Stochastic gradient descent in continuous time for drift identification in multiscale diffusions

TL;DR

This paper develops a continuous-time stochastic gradient descent method to identify the drift in homogenized multiscale Langevin systems, addressing data-model mismatch through filtering and demonstrating theoretical and numerical effectiveness.

Contribution

It introduces a filtering-enhanced stochastic gradient descent approach for drift estimation in multiscale diffusions, with proven asymptotic unbiasedness and practical validation.

Findings

The estimator is asymptotically unbiased as data increases.

Filtering improves the accuracy of drift reconstruction.

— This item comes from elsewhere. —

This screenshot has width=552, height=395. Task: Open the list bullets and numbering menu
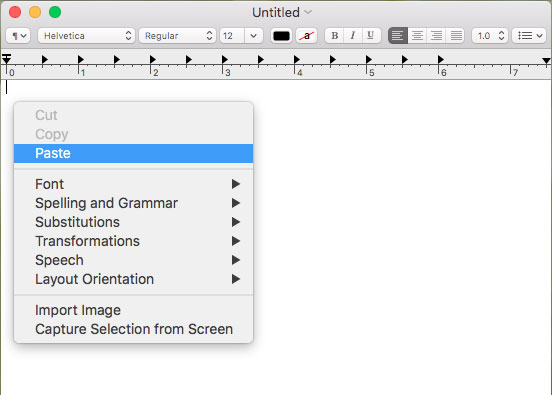click(x=529, y=36)
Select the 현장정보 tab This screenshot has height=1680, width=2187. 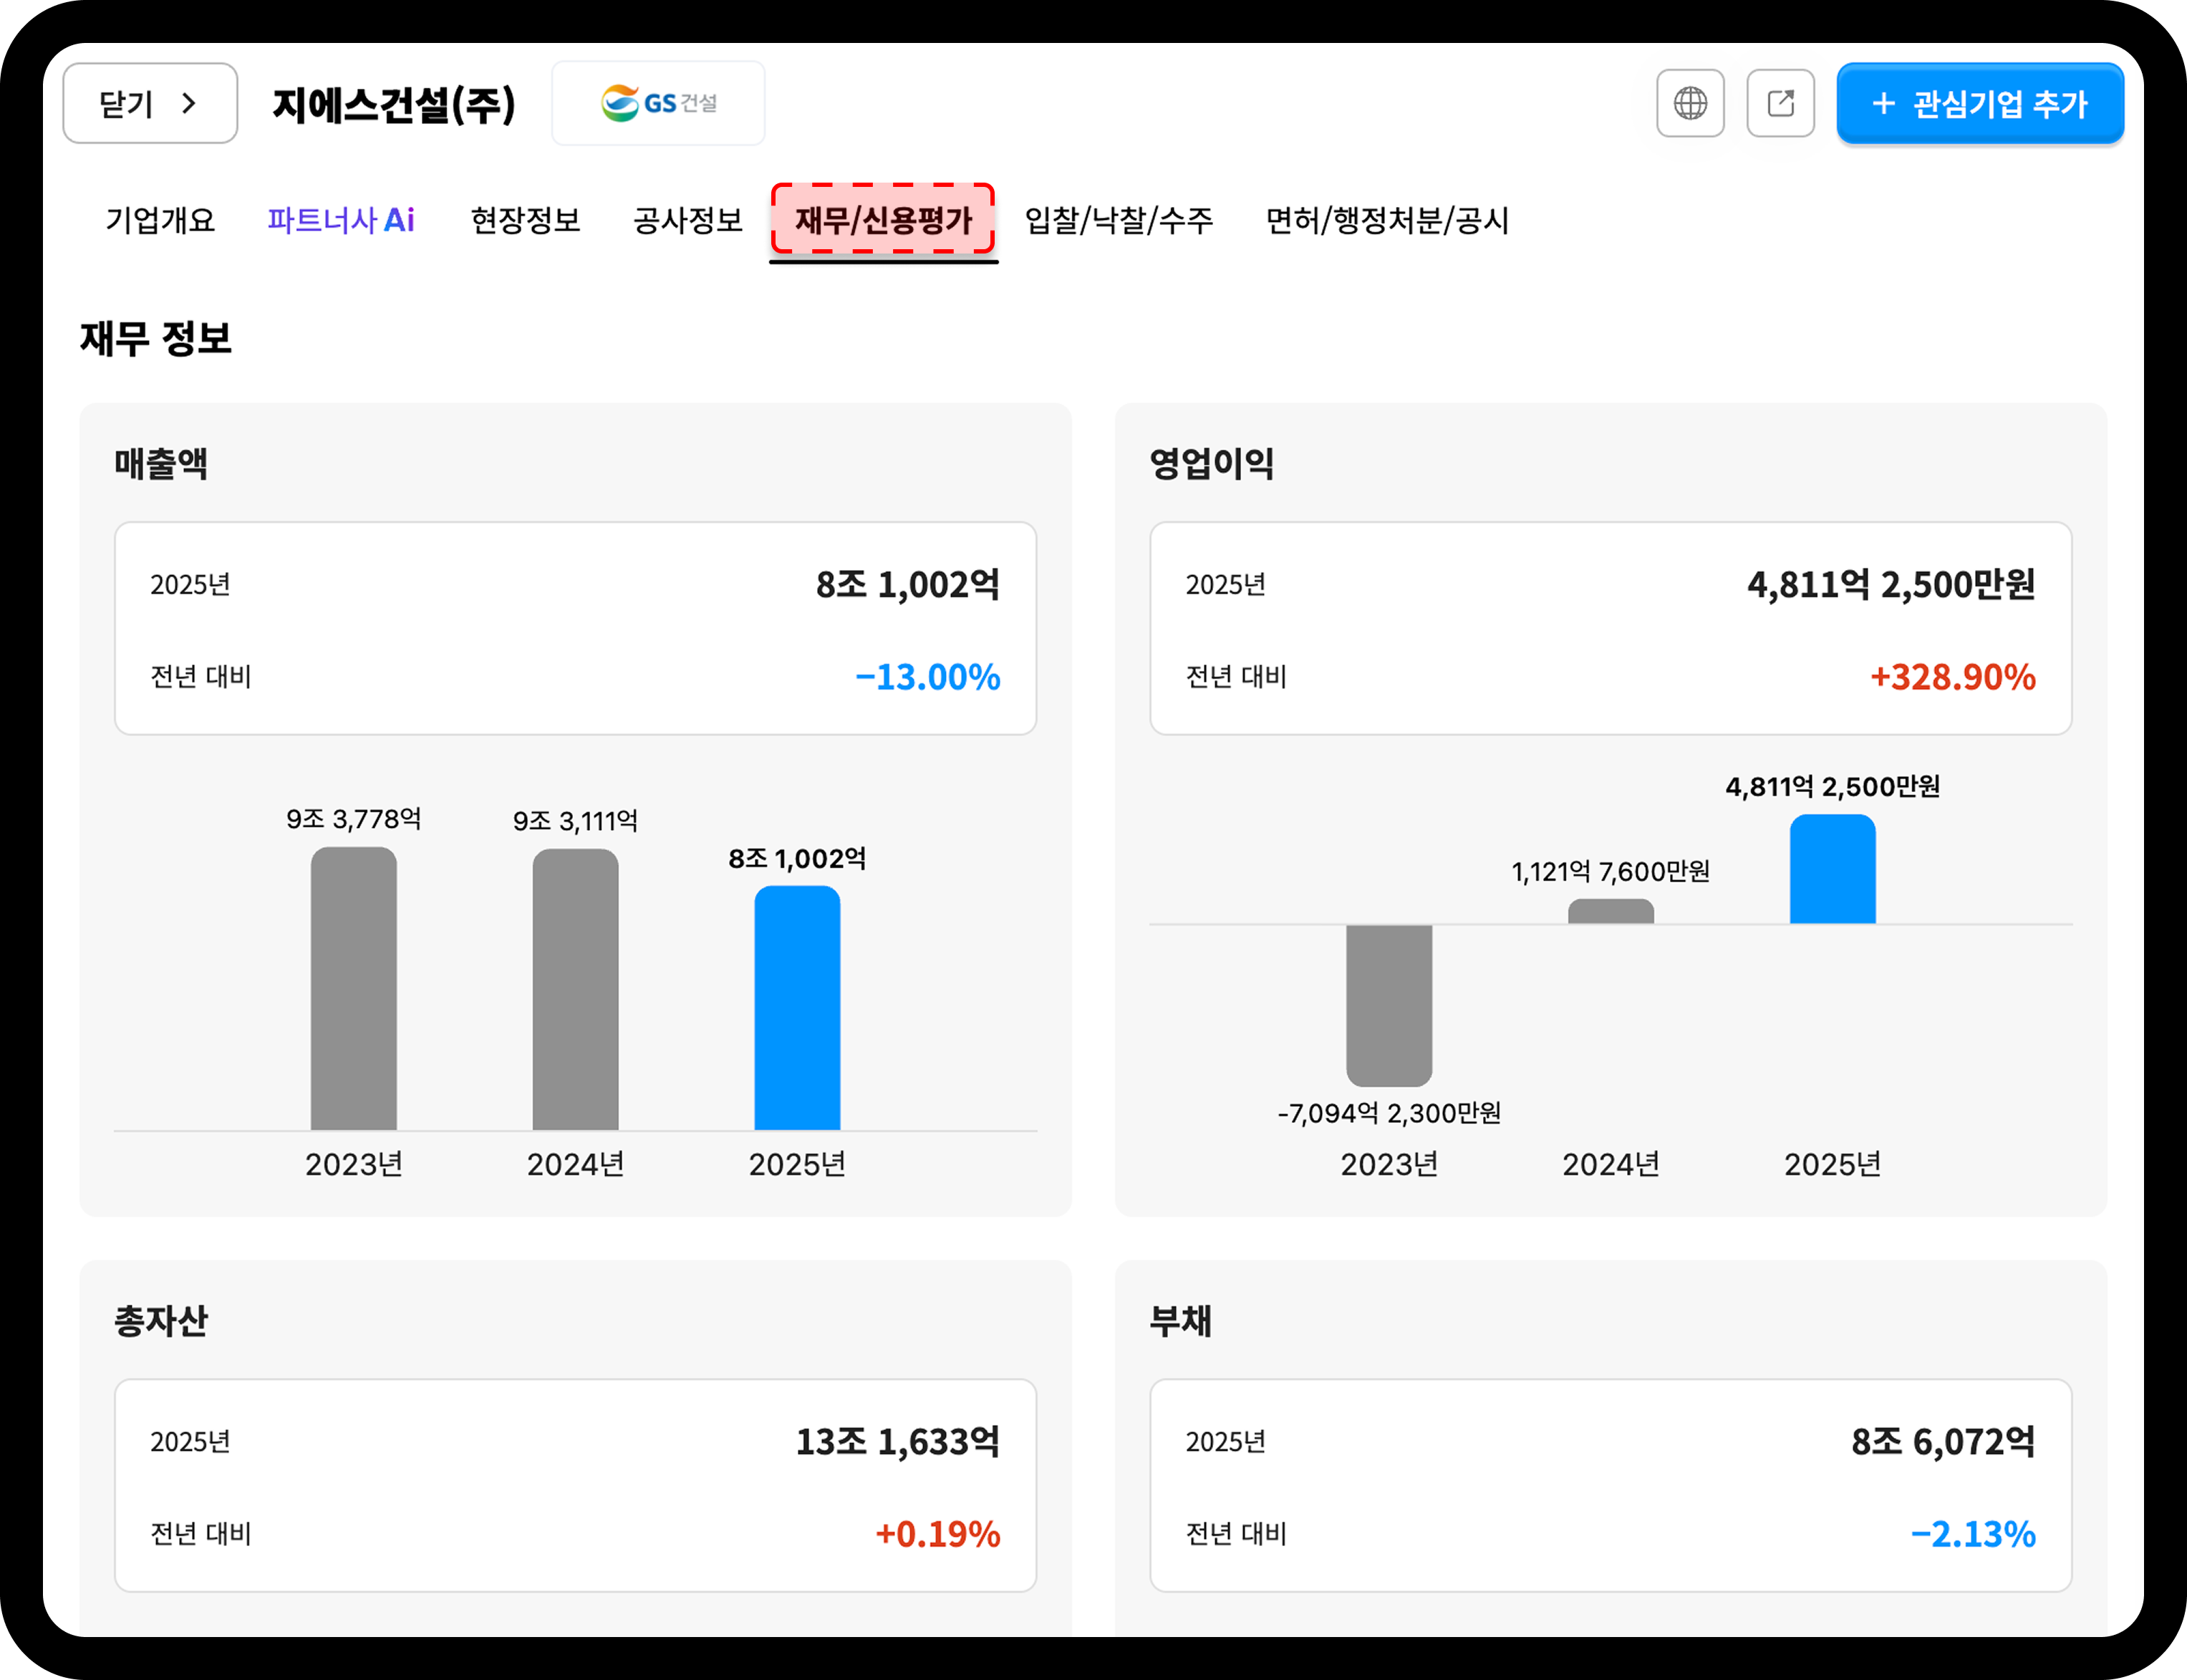[526, 220]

Numerical experiments confirm the method's effectiveness.

Abstract

We consider the setting of multiscale overdamped Langevin stochastic differential equations, and study the problem of learning the drift function of the homogenized dynamics from continuous-time observations of the multiscale system. We decompose the drift term in a truncated series of basis functions, and employ the stochastic gradient descent in continuous time to infer the coefficients of the expansion. Due to the incompatibility between the multiscale data and the homogenized model, the estimator alone is not able to reconstruct the exact drift. We therefore propose to filter the original trajectory through appropriate kernels and include filtered data in the stochastic differential equation for the estimator, which indeed solves the misspecification issue. Several numerical experiments highlight the accuracy of our approach. Moreover, we show theoretically in a simplified framework the asymptotic unbiasedness of our estimator in the limit of infinite data and when the multiscale parameter describing the fastest scale vanishes.